▶ [What to work on]: Render everything from the line containing "I will 217,200." down to the line containing "Screen dimensions: 1024x576 (854, 50)" as a numbered list, leaving out blank lines.

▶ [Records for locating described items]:
····················
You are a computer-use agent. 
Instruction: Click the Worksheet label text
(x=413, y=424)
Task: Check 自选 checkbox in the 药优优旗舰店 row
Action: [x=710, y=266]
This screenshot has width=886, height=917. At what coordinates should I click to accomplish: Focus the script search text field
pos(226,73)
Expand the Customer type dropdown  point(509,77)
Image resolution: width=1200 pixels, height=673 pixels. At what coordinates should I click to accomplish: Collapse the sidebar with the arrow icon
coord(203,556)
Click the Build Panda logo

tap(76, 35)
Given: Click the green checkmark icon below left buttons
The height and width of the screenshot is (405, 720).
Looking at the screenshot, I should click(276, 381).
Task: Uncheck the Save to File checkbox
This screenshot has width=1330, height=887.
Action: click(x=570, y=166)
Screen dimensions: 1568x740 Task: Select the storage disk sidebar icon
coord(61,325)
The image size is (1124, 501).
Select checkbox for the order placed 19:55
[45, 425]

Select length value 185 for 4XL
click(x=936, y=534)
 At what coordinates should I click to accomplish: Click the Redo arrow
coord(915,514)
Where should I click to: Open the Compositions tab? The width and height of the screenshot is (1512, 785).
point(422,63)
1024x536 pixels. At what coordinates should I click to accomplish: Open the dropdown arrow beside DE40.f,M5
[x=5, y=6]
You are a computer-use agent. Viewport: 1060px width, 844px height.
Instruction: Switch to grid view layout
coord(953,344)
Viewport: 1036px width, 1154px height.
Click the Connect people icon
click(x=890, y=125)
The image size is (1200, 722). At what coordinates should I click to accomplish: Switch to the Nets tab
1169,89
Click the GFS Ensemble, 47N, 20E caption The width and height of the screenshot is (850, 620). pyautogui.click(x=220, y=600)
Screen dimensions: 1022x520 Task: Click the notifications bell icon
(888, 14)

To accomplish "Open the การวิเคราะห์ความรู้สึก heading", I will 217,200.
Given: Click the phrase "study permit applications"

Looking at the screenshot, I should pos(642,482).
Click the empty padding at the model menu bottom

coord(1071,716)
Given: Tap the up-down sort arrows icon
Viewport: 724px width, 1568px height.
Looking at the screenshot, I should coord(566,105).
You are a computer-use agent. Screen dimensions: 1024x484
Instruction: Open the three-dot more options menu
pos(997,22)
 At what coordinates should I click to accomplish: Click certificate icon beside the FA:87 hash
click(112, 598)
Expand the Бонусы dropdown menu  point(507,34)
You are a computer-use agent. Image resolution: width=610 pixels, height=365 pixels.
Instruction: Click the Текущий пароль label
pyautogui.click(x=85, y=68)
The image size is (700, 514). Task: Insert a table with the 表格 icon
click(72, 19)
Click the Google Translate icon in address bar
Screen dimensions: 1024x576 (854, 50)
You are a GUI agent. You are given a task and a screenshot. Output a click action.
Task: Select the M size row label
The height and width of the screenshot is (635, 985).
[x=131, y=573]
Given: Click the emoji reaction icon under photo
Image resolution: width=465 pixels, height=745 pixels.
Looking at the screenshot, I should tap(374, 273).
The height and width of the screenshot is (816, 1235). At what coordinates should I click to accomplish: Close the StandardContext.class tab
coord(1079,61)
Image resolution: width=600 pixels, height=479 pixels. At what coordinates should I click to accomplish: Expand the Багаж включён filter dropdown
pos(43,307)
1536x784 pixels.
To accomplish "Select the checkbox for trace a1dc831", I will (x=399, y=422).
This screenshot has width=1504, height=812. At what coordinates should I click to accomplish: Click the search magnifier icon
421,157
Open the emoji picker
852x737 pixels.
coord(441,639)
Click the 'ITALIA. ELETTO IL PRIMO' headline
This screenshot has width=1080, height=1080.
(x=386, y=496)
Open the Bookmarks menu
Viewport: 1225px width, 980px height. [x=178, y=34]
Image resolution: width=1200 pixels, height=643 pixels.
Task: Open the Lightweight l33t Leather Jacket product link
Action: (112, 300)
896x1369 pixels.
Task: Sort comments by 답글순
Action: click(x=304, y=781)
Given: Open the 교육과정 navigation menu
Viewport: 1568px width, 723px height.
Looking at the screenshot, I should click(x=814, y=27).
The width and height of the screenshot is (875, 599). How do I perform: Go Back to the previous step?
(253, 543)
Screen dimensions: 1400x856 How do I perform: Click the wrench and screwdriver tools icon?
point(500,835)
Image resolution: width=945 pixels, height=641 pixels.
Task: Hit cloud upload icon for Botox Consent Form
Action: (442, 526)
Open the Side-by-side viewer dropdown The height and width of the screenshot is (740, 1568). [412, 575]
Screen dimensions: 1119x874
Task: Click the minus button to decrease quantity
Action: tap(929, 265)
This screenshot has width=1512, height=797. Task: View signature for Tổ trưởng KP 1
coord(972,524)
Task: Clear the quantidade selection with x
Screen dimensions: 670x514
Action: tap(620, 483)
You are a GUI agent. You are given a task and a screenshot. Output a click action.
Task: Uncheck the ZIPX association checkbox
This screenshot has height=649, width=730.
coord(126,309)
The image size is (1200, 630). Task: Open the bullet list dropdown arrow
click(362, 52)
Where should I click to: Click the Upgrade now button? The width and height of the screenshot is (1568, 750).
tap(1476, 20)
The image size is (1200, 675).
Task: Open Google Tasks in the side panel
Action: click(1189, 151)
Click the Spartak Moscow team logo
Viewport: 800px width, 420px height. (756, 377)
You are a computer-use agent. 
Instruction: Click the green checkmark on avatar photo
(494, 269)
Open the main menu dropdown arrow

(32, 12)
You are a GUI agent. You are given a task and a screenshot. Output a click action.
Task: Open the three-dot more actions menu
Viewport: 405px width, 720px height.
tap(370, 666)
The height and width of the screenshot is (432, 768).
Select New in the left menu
····················
▶ [Response]:
1. To accomplish "Open the การวิเคราะห์ความรู้สึก heading", I will 217,200.
2. Given: Click the phrase "study permit applications"
3. Looking at the screenshot, I should pos(642,482).
4. Click the empty padding at the model menu bottom
5. coord(1071,716)
6. Given: Tap the up-down sort arrows icon
7. Viewport: 724px width, 1568px height.
8. Looking at the screenshot, I should coord(566,105).
9. You are a computer-use agent. Screen dimensions: 1024x484
10. Instruction: Open the three-dot more options menu
11. pos(997,22)
12.  At what coordinates should I click to accomplish: Click certificate icon beside the FA:87 hash
13. click(112, 598)
14. Expand the Бонусы dropdown menu  point(507,34)
15. You are a computer-use agent. Image resolution: width=610 pixels, height=365 pixels.
16. Instruction: Click the Текущий пароль label
17. pyautogui.click(x=85, y=68)
18. The image size is (700, 514). Task: Insert a table with the 表格 icon
19. click(72, 19)
20. Click the Google Translate icon in address bar
21. Screen dimensions: 1024x576 (854, 50)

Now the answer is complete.